Your tasks:
(1) From the post on computing randomness, list every equation written out in the counting example attributed to Juergen.
(2) Summarize the post on computing randomness in two sentences.
(3) Echo a stretch of the post on computing randomness word for word, starting at "But the FAS" and stopping after "which outputs it).".

Selected passage:
________
# Re: Computing Randomness

From: <hal.domain.name.hidden>
Date: Fri, 13 Apr 2001 11:46:48 -0700

Hal writes:
> Well any assertion [object] with a LISP elegant program size greater than N
> + 356 can not be fully described by A since you can not identify its
> elegant program with A.

Agreed.

> Now Chaitin says on page 24 that he can not exhibit specific true,
> unprovable assertions.
>
> But can we indeed point to some?

No, I don't think you have done so. Keep in mind that Chaitin's
"assertions" in this context means potential theorems of the FAS (Formal
Axiomatic System, right?), that is, well-formed strings which might turn
out to be true or false. "Being fully described" is not a well-formed
string. It is not a potential theorem of the FAS. So pointing at a
number and saying that it is not "fully described" (because the FAS
can't numerically determine its complexity) does not represent a true,
unprovable assertion in the FAS.

> I consider evolving universes - at first examination - to be theorem
>
> So let us look at Juergen's example:
>
> 1+1=2, 2+1=3, 3+1=4, 4+1=5, ...............2873465+1=2873466, ............
>
> As the iterations proceed numerous added steps to the computing program
> unavoidably contain longer strings [most strings are incompressible] than
> those in any previous iteration and thus these steps have more program
> length complexity. This complexity will eventually exceed any finite
> limit. We will have arrived at strings whose properties are not fully
> describable by any finite FAS.

Sure. Most of the strings almost certainly have greater complexity
than that of the FAS. We may even be able to prove that they do so,
outside the system, by using assumptions which are stronger than the FAS.
But the FAS itself will not be able to prove that the complexity of
any string is greater than itself (plus a constant). This is shown by
a trivial program which reaches a contradiction if it were possible.
Basically you would have a small program which outputs a string of large
complexity, which violates the definition of complexity (the size of
the smallest program which outputs it).

> What happens to the cascade when it reaches unprovable assertions [strings]?
> Cascades do not have internal stop rules.
________
Dataset excerpts:
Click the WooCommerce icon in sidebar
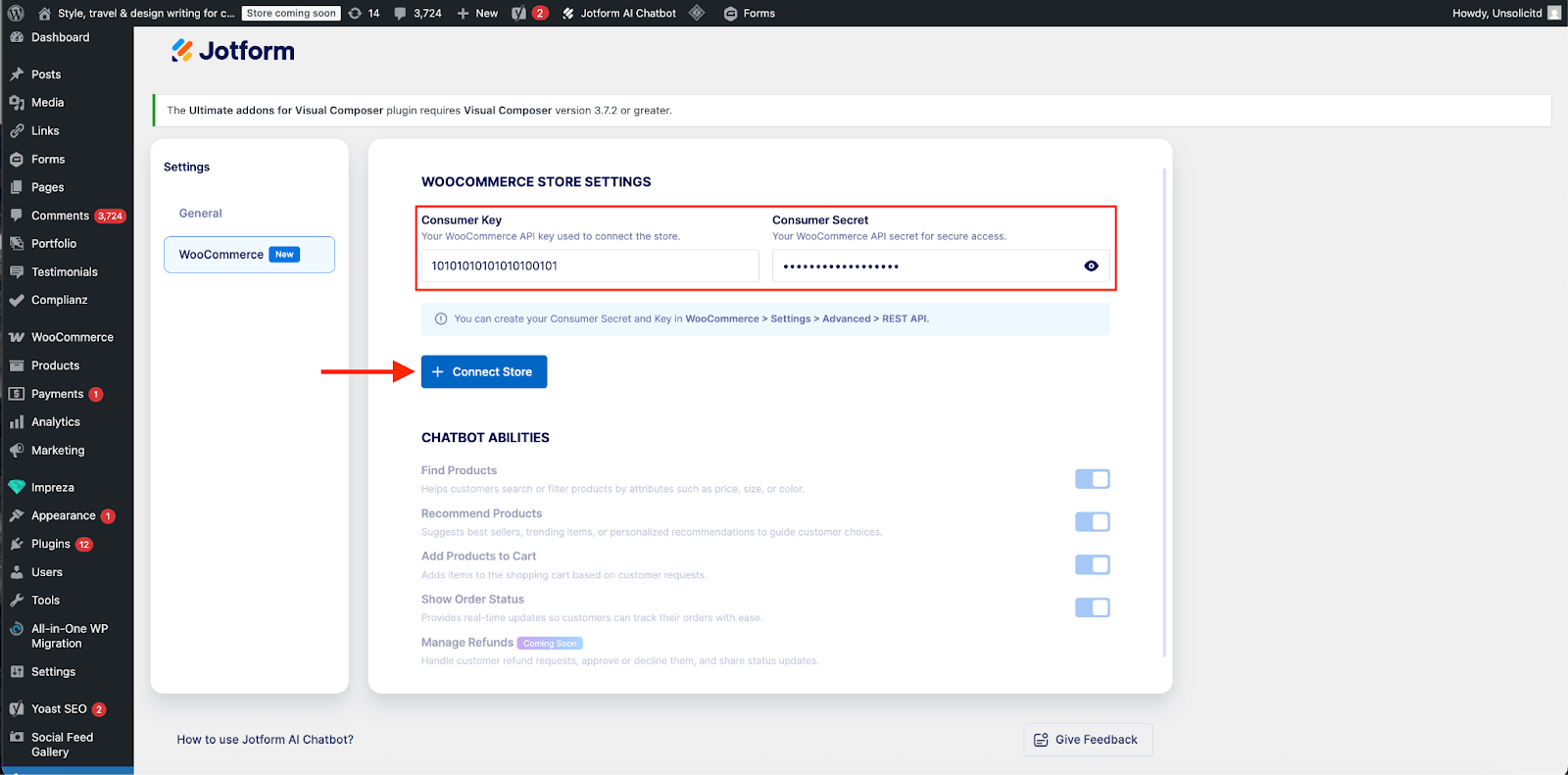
________
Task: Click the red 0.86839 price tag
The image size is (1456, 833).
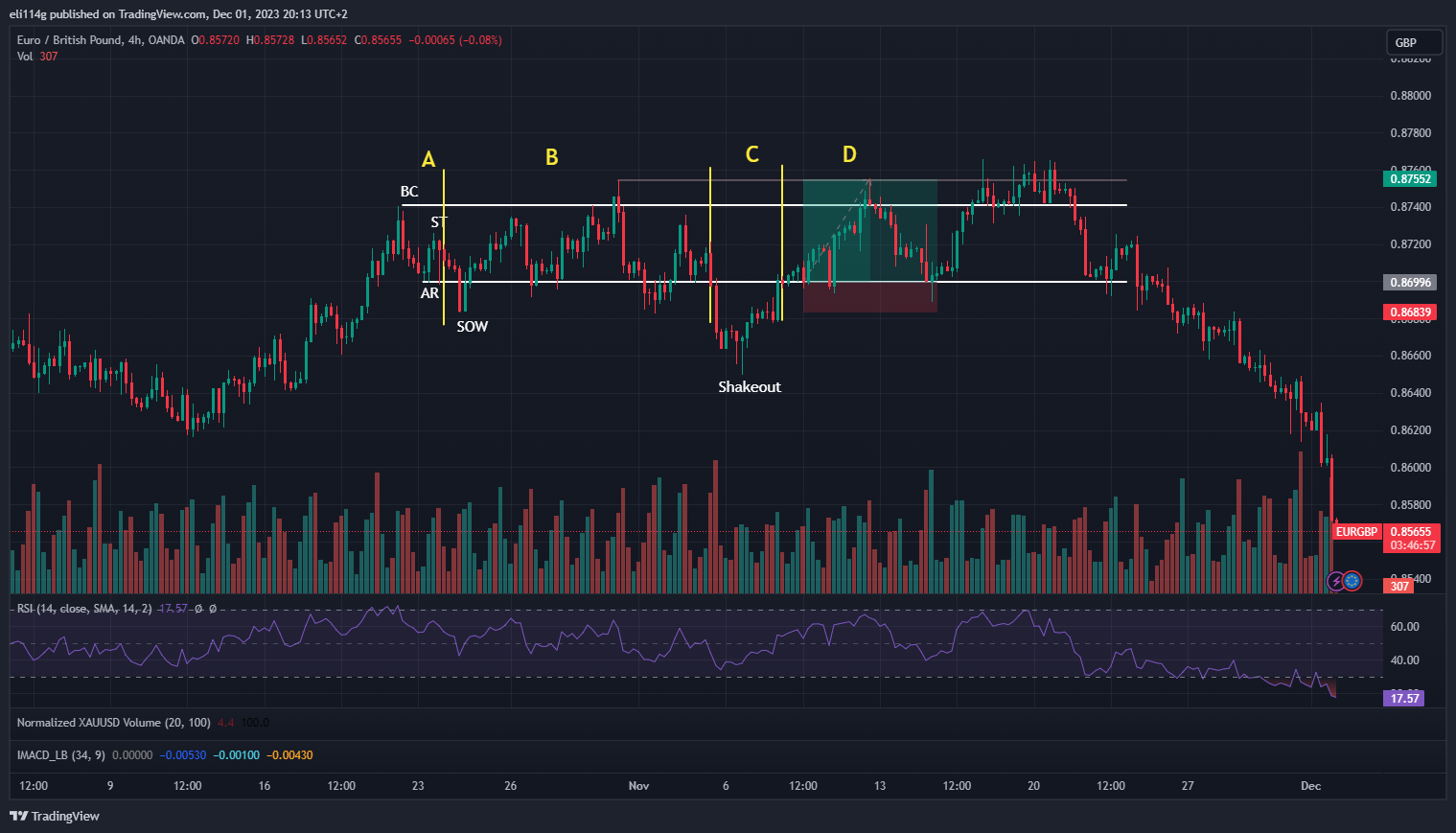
________
Full answers:
(1)
1+1=2
2+1=3
3+1=4
4+1=5
2873465+1=2873466

(2) The reply says that pointing at a number the FAS cannot fully describe does not exhibit a true, unprovable assertion, because "being fully described" is not a well-formed string and so is not a potential theorem of the FAS. It accepts that most strings in the counting example almost certainly have greater complexity than the FAS, but holds that the FAS itself cannot prove any string's complexity exceeds its own plus a constant, since that would let a small program output a string of large complexity.

(3)
But the FAS itself will not be able to prove that the complexity of
any string is greater than itself (plus a constant). This is shown by
a trivial program which reaches a contradiction if it were possible.
Basically you would have a small program which outputs a string of large
complexity, which violates the definition of complexity (the size of
the smallest program which outputs it).